Brimming with raw emotion and testosterone-fuelled brutality (O'Connor has previous form with his 2008 dirty-cop drama Pride and Glory), Warrior is so authentically immersed in the MMA universe that it feels more credible than its boxing counterpart The Fighter. But while Edgerton remains grateful to O'Connor for offering him his shot at a redemptive comeback, he does confide that if the producers beckon him back for a sequel, he'd “have to take a very deep breath” before agreeing. “Maybe I can get a doctor's note,” he laughs. “'Joel's not able to do head reactions today. He's hurt his neck.'“

His performance in the inspirational pugilist drama, twinned with the fact that Animal Kingdom ended up garnering so much acclaim, means that Edgerton now has much more to look forward to than pain-filled sequels. He narrowly lost out to Jeremy Renner when it came to replacing Matt Damon in Tony Gilroy's franchise reboot The Bourne Legacy, but Renner's Hurt Locker director, Kathryn Bigelow, promptly hired him for her black-ops thriller about the death of Osama bin Laden.
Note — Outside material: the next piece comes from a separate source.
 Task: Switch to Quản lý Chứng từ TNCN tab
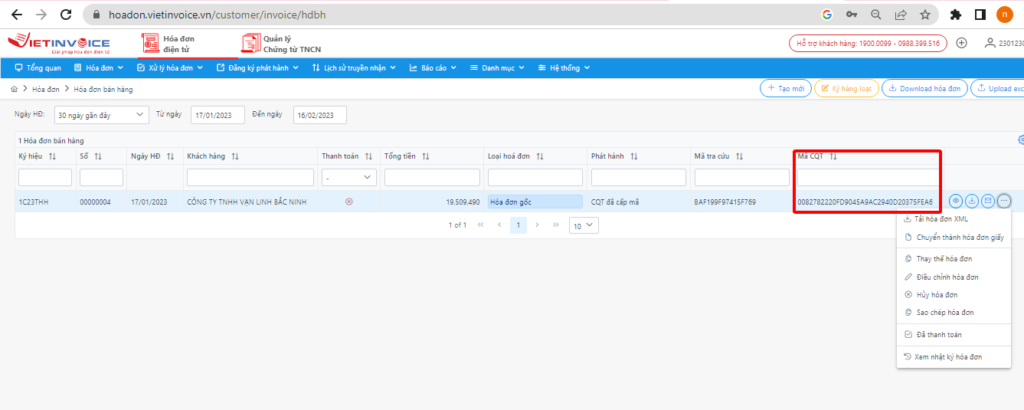point(276,44)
And he has stepped into the wingtips Ben Affleck was meant to be filling as alpha-male millionaire Tom Buchanan in The Great Gatsby. Director Baz Luhrmann has packed his 3D adaptation of F Scott Fitzgerald's American classic with stars – Leonardo DiCaprio as Gatsby, Tobey Maguire as Nick Carraway, Carey Mulligan as Daisy Buchanan and Isla Fisher as Tom's mistress Myrtle – so convincing his flamboyant fellow Aussie that he was the man to replace Affleck (who left to focus on his next directorial outing, Argo) as a polo-playing aristo is a major coup for Edgerton.
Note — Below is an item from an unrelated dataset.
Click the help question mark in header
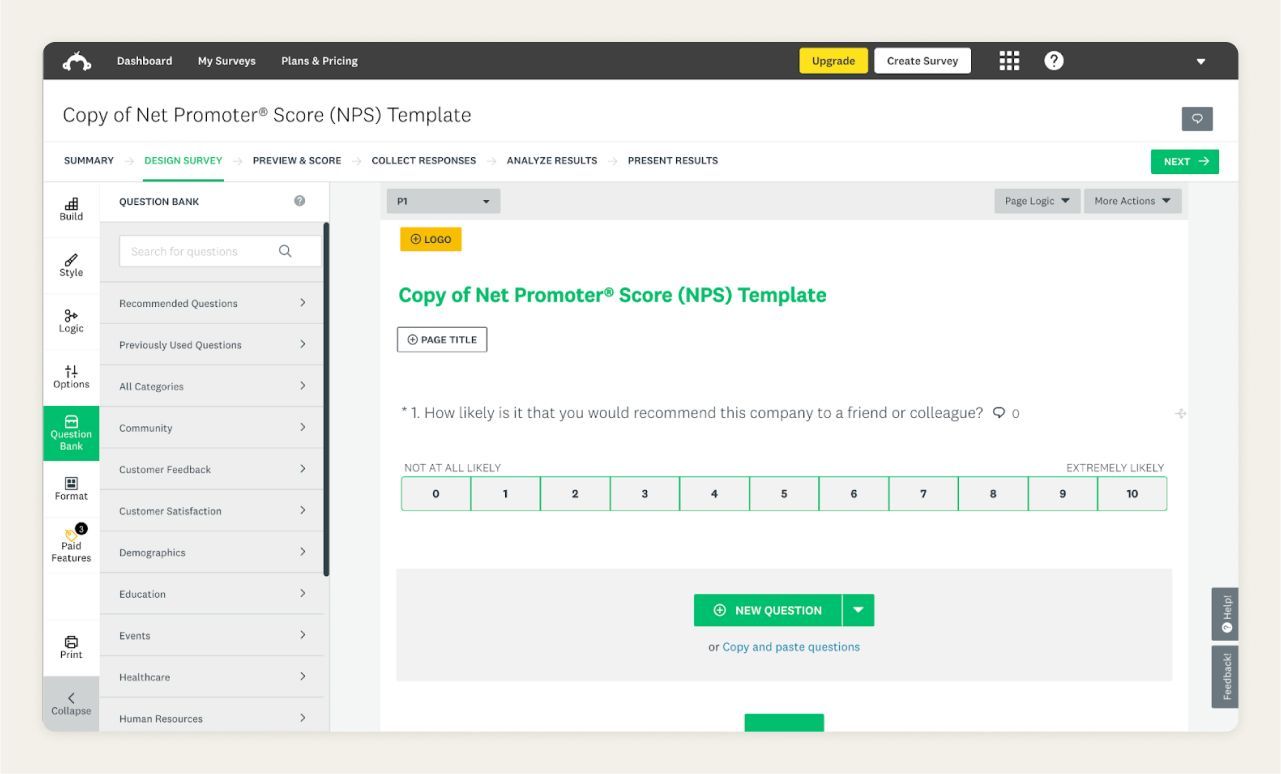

“Ben left this lovely gaping hole for me to step into,” grins Edgerton, “but I still had to fight for it. Baz definitely put me through my paces. But at least when I'm on set, I'll know that I earned my stripes... It was funny, going into the process I wasn't even convinced myself that I was going to be right for the job. Then I saw a photo of the guy Fitzgerald supposedly used as the template for Tom Buchanan [a collegiate football star from a moneyed East Coast clan] and I was like, 'That looks a hell of a lot like me.'“

Edgerton is sure Luhrmann will do “a magical job” with Gatsby. He's even convinced by the contentious decision to shoot in 3D. “He's doing it for the sake of submersion rather than spectacle,” says the actor. “Whereas Avatar and other movies get shocks out of their three-dimensionality, Gatsby is going to be about inviting the audience into this larger-than-life drama, letting them almost be inside the room rather than looking at it through the window. I think it will really work. I'm worried about people having to look at me three-dimensionally though. You poor things...”
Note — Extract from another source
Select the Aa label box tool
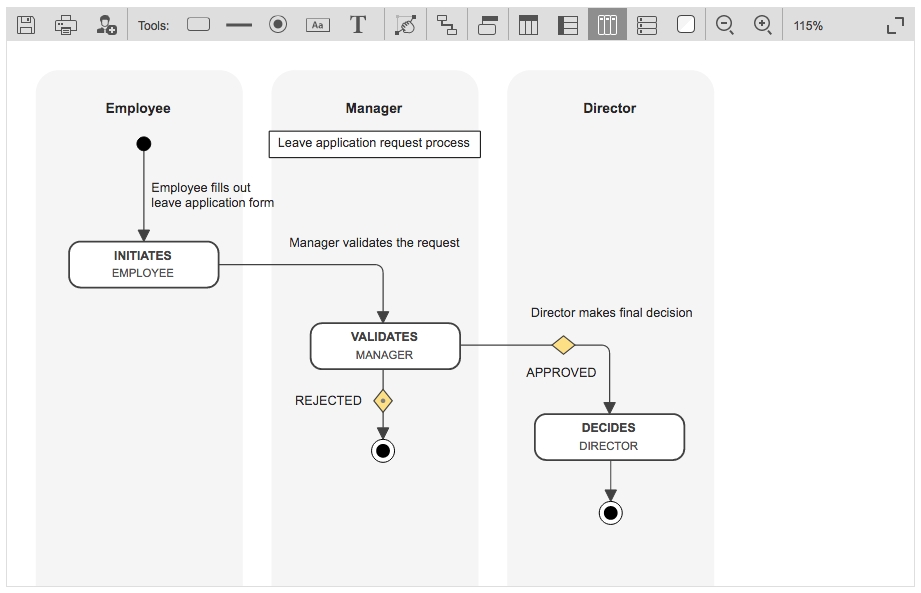pyautogui.click(x=318, y=25)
Before Gatsby arrives in late 2012, we'll get to see Edgerton in two dimensions in a couple of other roles that he credits to “this sudden gust of wind Warrior and Animal Kingdom gave me”. The first is a remake of The Thing, which is unlikely to trouble John Carpenter's 1982 version for the status of horror classic but should give Edgerton a bit of genre cred. That will be followed by the family-friendly Disney fable, The Odd Life of Timothy Green, in which he co-stars with Jennifer Garner as a childless couple who end up with a peculiar boy to raise. Both nice enough additions to the CV, not to mention healthy paydays. But it's the Bigelow and Luhrmann projects that Edgerton knows will make the difference between whether he stays where he is or rises to the top of the Hollywood tree.

“I was reading this article in The Economist the other day about the importance of failure, how sometimes the real key to success is having some sort of failure along the way,” he says. “The sum total of all my stop-starts have made me less concerned about the future. I'm just aware now that I'll always land on my feet somehow.” Spoken like a true star.